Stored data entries
========

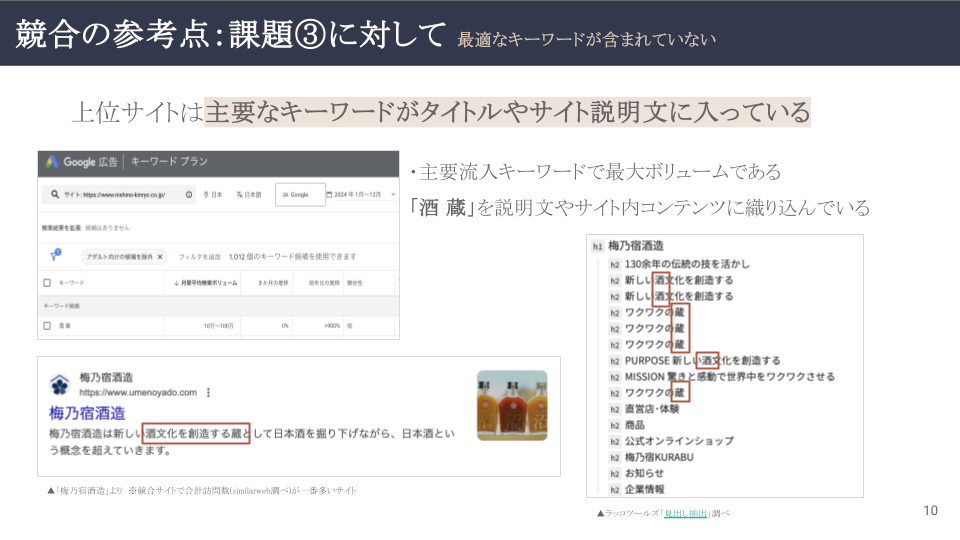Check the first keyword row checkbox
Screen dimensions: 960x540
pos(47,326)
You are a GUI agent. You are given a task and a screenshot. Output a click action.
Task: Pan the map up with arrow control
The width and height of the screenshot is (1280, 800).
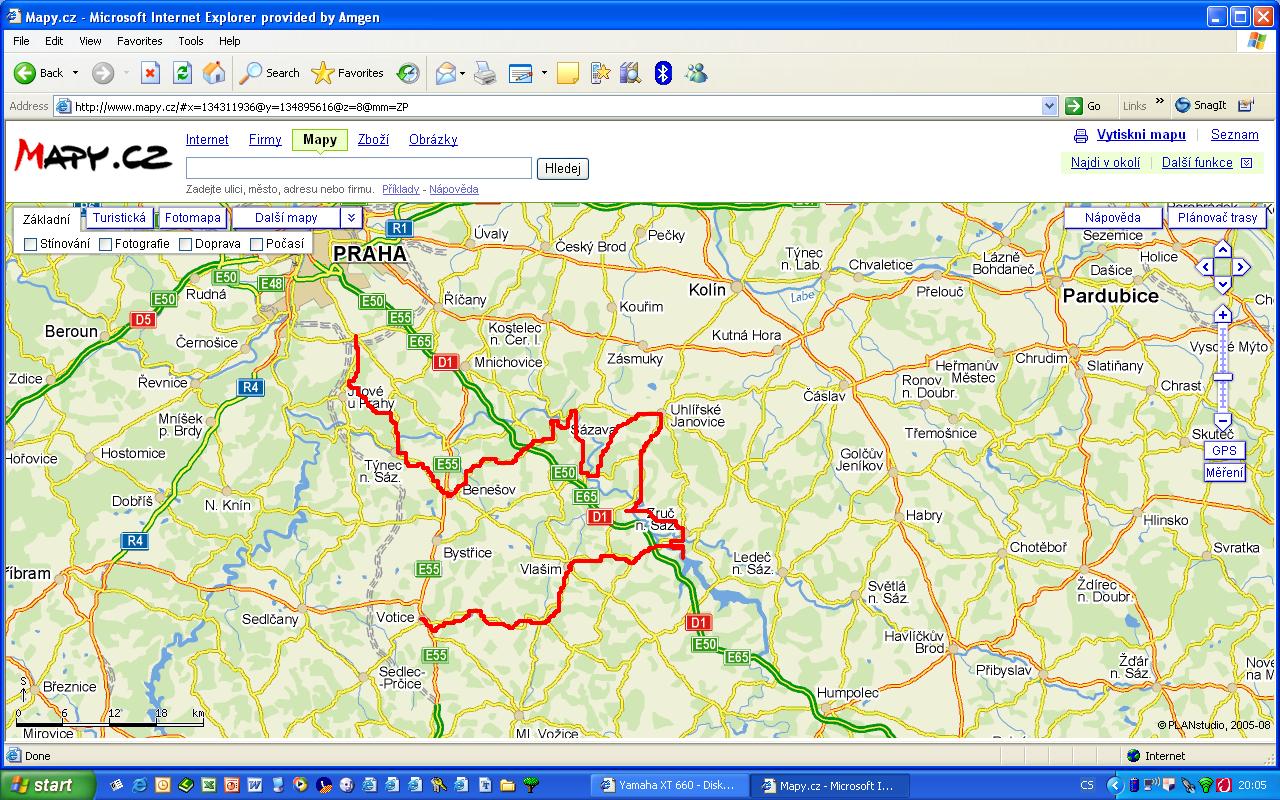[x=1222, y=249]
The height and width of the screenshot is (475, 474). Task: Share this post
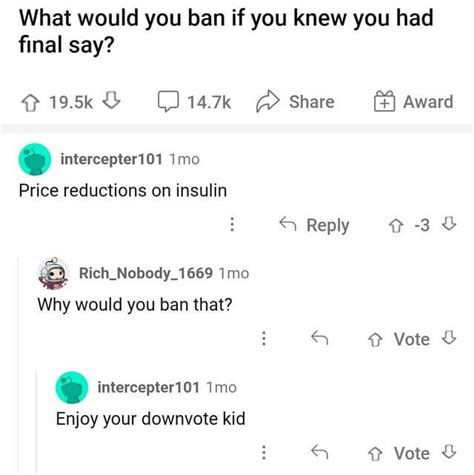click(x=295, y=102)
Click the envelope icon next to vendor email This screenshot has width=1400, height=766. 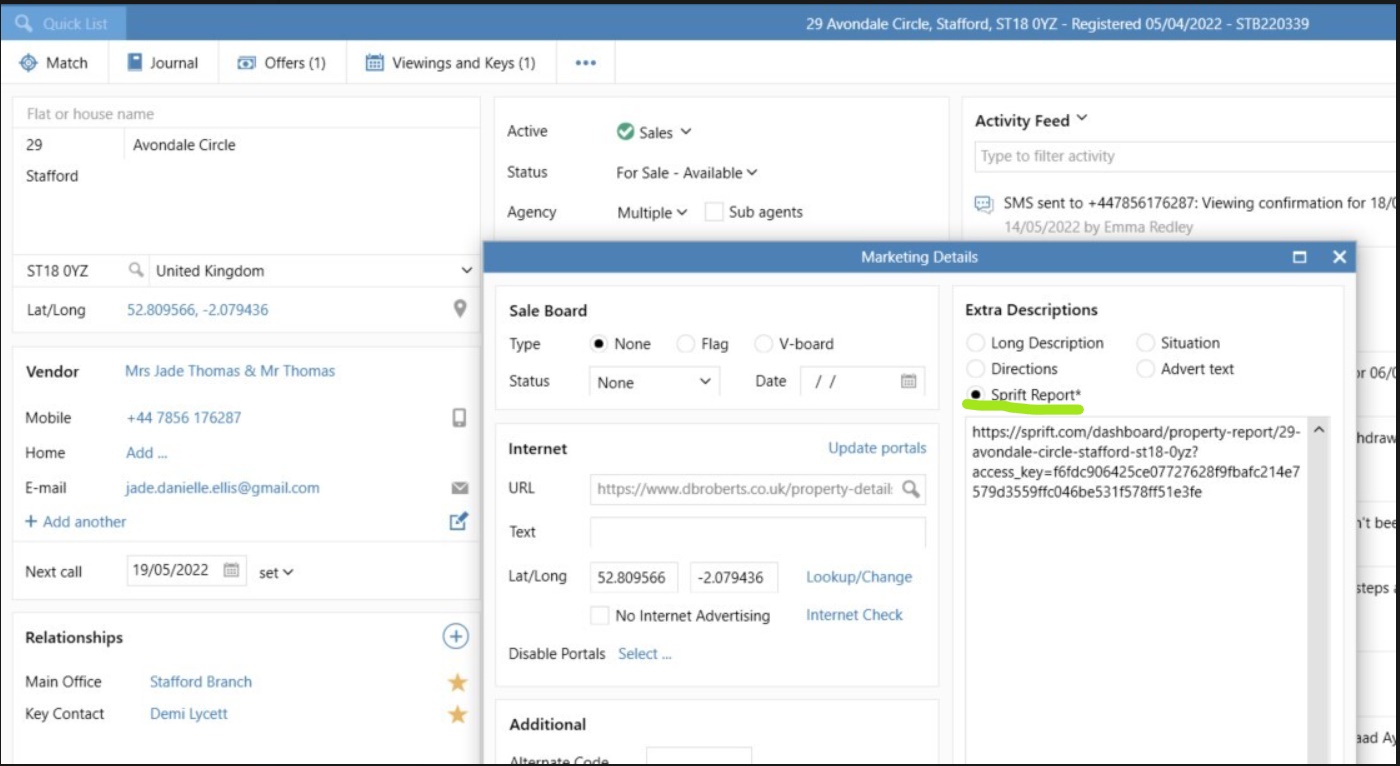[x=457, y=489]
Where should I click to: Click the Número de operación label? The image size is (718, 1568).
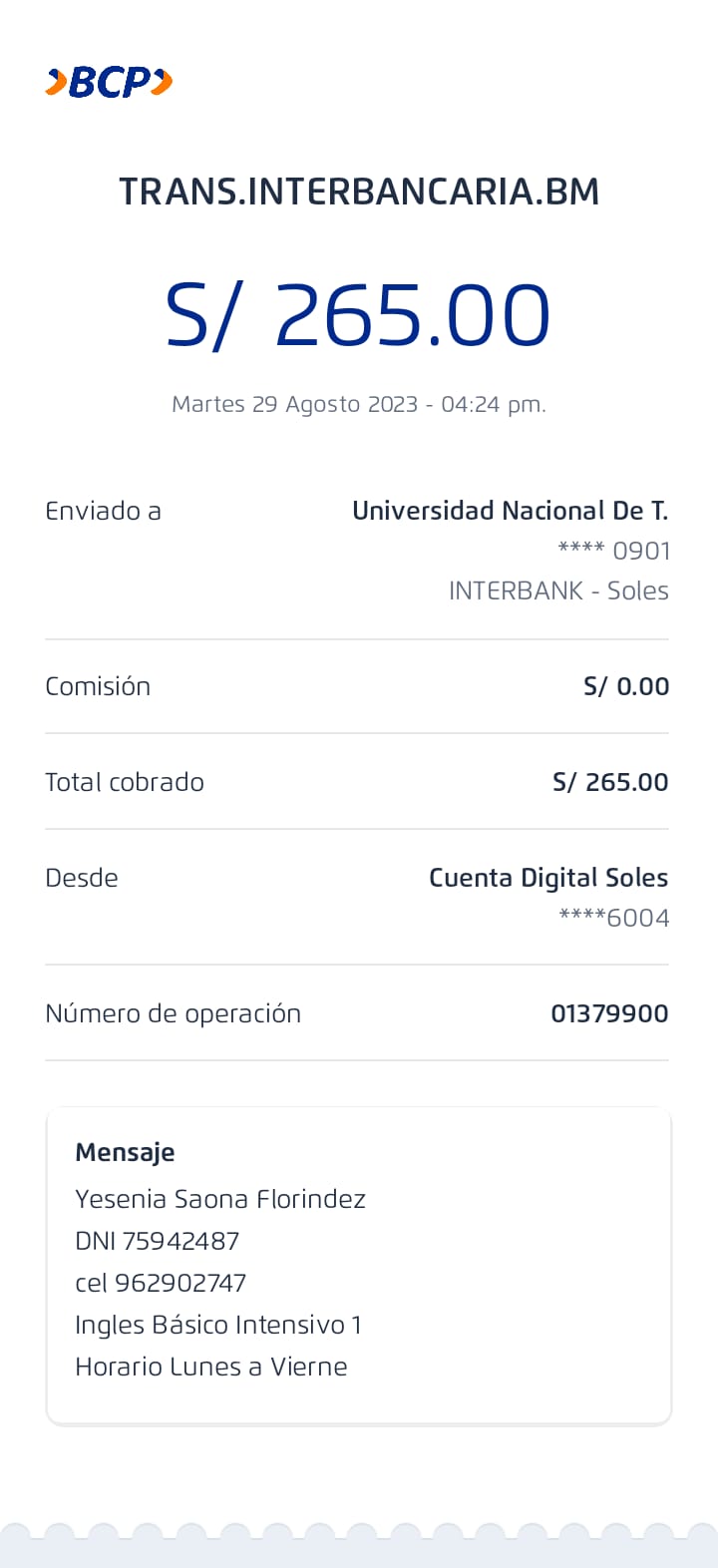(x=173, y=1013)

========

• What is expected:
Give an exact copy of the line containing "Where should I" and every line after it through the end of the entries. Pictures are to be dropped.

• Output of the exercise:
Where should I click to: Click the Número de operación label? The image size is (718, 1568).
(x=173, y=1013)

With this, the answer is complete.